BEGIN
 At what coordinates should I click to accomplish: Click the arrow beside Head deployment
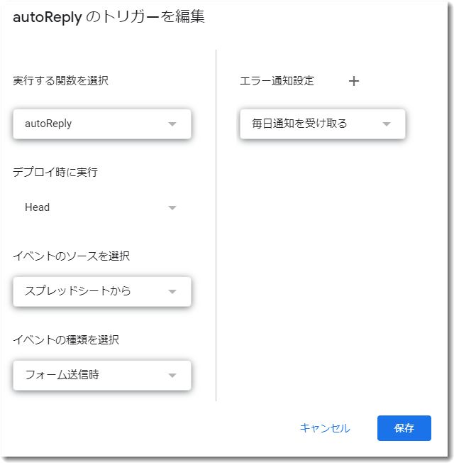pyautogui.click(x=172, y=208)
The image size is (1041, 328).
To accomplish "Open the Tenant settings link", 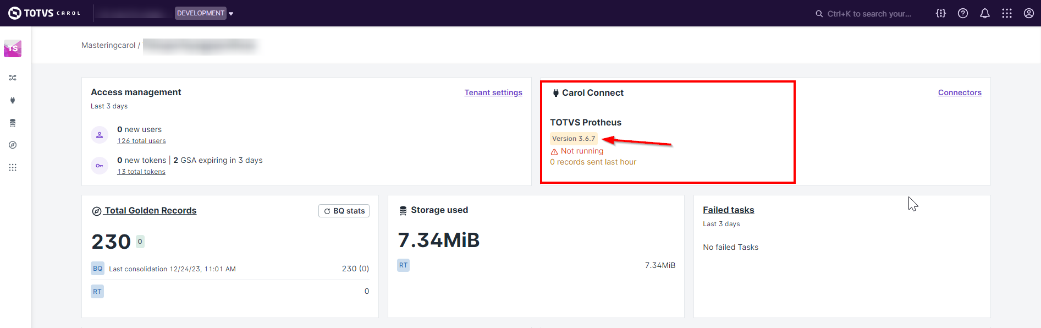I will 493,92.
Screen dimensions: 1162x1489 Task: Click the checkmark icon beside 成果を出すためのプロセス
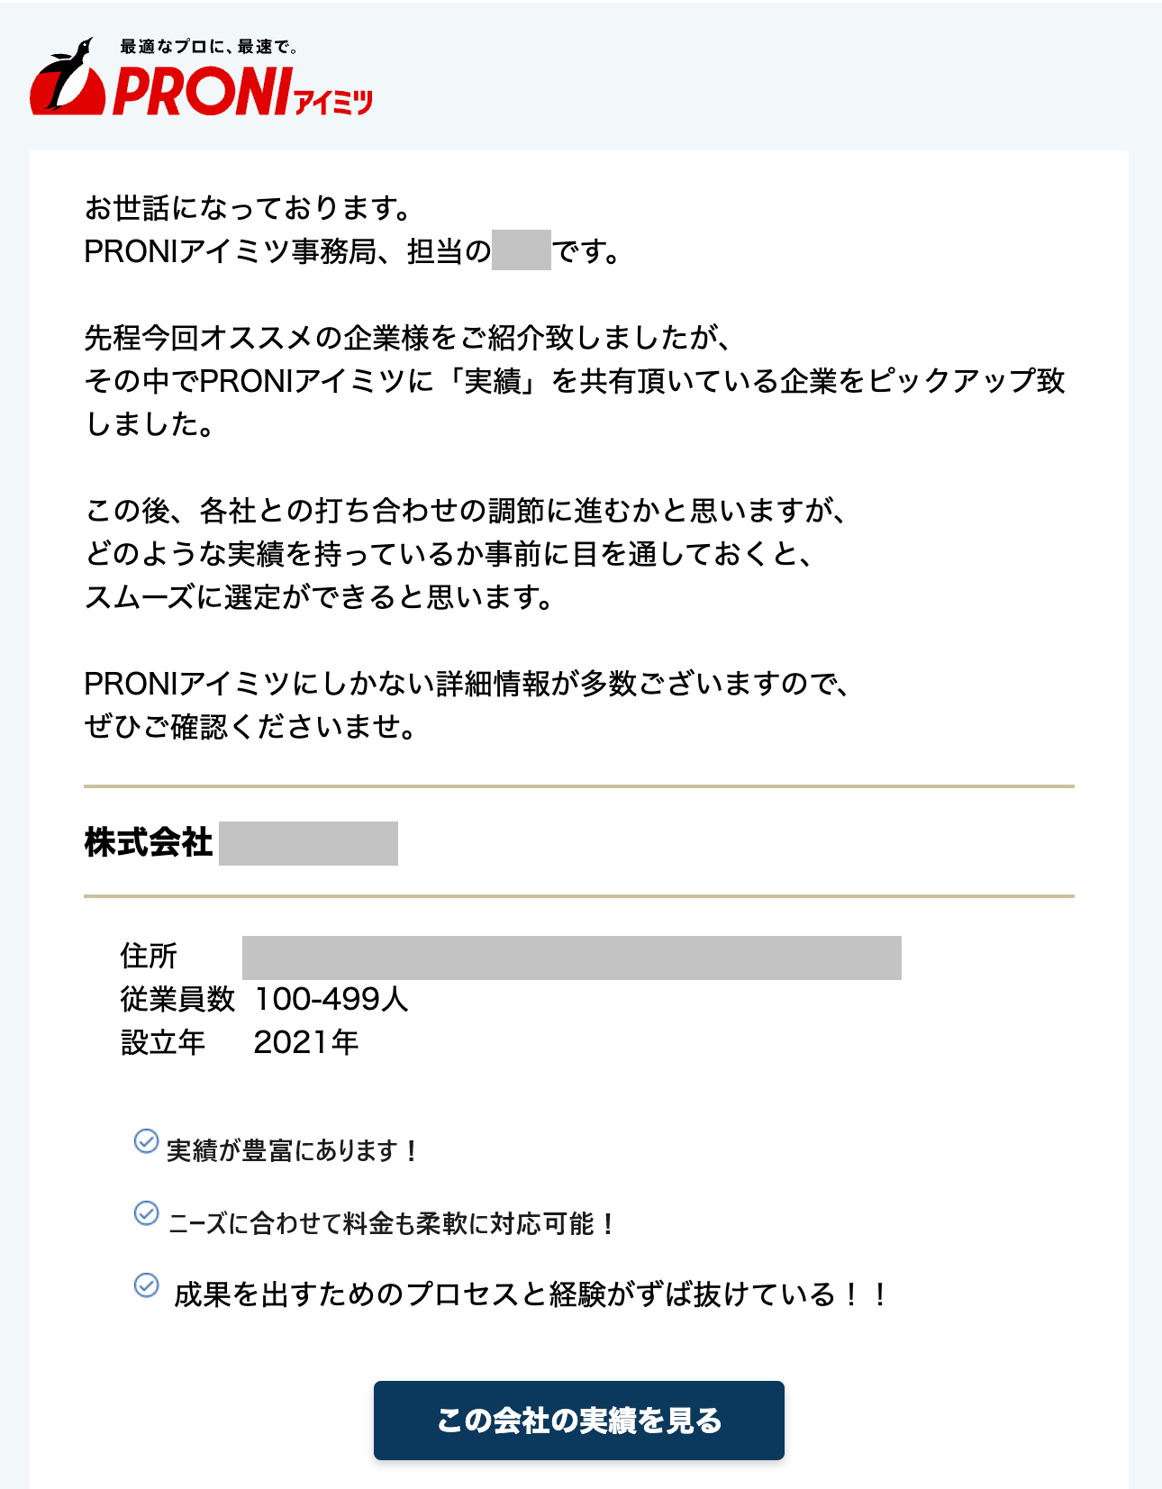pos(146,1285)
END
ASSIGNMENT: The lines to copy begin at the one containing "Screen dimensions: 1162x1489" and end at the last line of the records. Set down exactly those lines and no others, both ends included, and omit all pictures.

FINAL ANSWER:
Screen dimensions: 1162x1489 Task: Click the checkmark icon beside 成果を出すためのプロセス
pos(146,1285)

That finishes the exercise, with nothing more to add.